Thoughts of the day: March 5, 2014

A few thoughts to jump start your Wednesday morning.

STREAKERS! 

With their 26-point win over South Carolina, the #1-ranked Gators won their 22nd straight game Tuesday night and improved to 17-0 in the Southeastern Conference. Only Kentucky (1970, 1986) and LSU (1985) ever won 17 games in a single SEC season. No SEC team has ever run the table in an 18-game season but the Gators will have their chance to pull it off Saturday when Kentucky comes to town for Senior Day. Florida’s senior class of Scottie Wilbekin, Patric Young, Casey Prather and Will Yeguete are 112-29 in their four years at UF, three away from the record 115 wins registered by the one-man senior class of Walter Hodge (2006-09) who was 115-34 in his career. With 28 wins this year’s team already holds the school record for wins during the regular season. Billy Donovan is now 443-168 at Florida (478-188 overall), which puts him five wins away from tying LSU’s Dale Brown (448-301) for the second most wins in SEC history. Donovan is 31-11 in his career in NCAA Tournament play which makes him the winningest coach in SEC history in that category (Rupp was 30-18).

A FEW ROPER-ISMS 

In their Sports Illustrated blog on college football, writers Thayer Evans and Pete Thamel had a chance to sit down with Florida offensive coordinator Kurt Roper. Here are three gems from Roper as the Gators gear up for spring practice: 

About offensive philosophy: We want to use the width and length of the field. We call that space. We want to try to put defensive players in space and try to create as many one-on-one tackle situations for our guys as we possibly can. We do want to play with some tempo. We do want to play fast, but we don’t want to play to a tempo where it compromises execution … Our run game is going to be a spread offense run game, but we’re going to be a pro-style pass game.

About Jeff Driskel: Just in my limited knowledge of Jeff, he’s a big, strong, really good athlete who looks like he has command of the football. We have to decide where he’s best and go from there in how to really install the offense where his experience can still be used … At the end of the day, we’re going to need to use his feet. I think he’s an athlete who can do that.

What he learned from David Cutcliffe: Making practice like a game is the most important thing you can do. Really what that translates into is you’ve got to make everybody play at the speed at the game. You can’t let them cruise along in practice and then all of the sudden the speed of the game shocks them.
···
[Required task]: Pull from the March 5, 2014 thoughts of the day above the stretch from "A FEW ROPER-ISMS" through "pro-style pass game.", copying it word for word.

[Data excerpt]:
···
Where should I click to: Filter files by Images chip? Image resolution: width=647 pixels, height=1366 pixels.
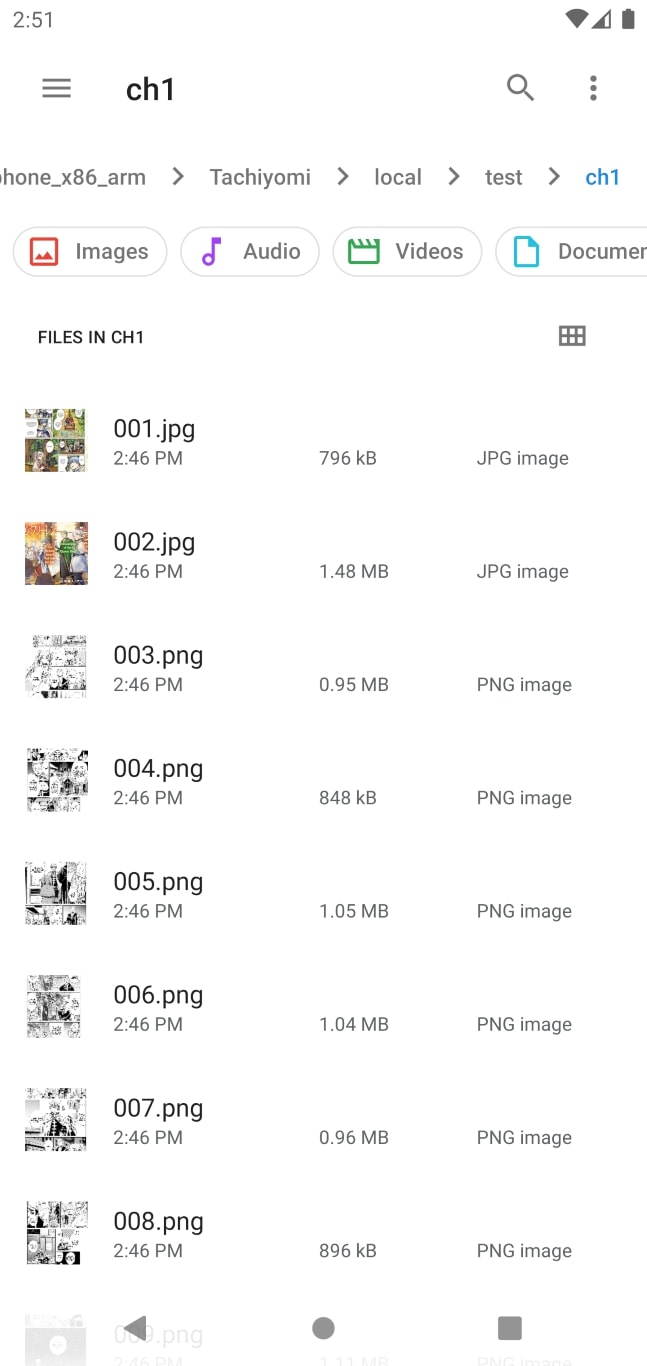(90, 251)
···
[Right answer]:
A FEW ROPER-ISMS 

In their Sports Illustrated blog on college football, writers Thayer Evans and Pete Thamel had a chance to sit down with Florida offensive coordinator Kurt Roper. Here are three gems from Roper as the Gators gear up for spring practice: 

About offensive philosophy: We want to use the width and length of the field. We call that space. We want to try to put defensive players in space and try to create as many one-on-one tackle situations for our guys as we possibly can. We do want to play with some tempo. We do want to play fast, but we don’t want to play to a tempo where it compromises execution … Our run game is going to be a spread offense run game, but we’re going to be a pro-style pass game.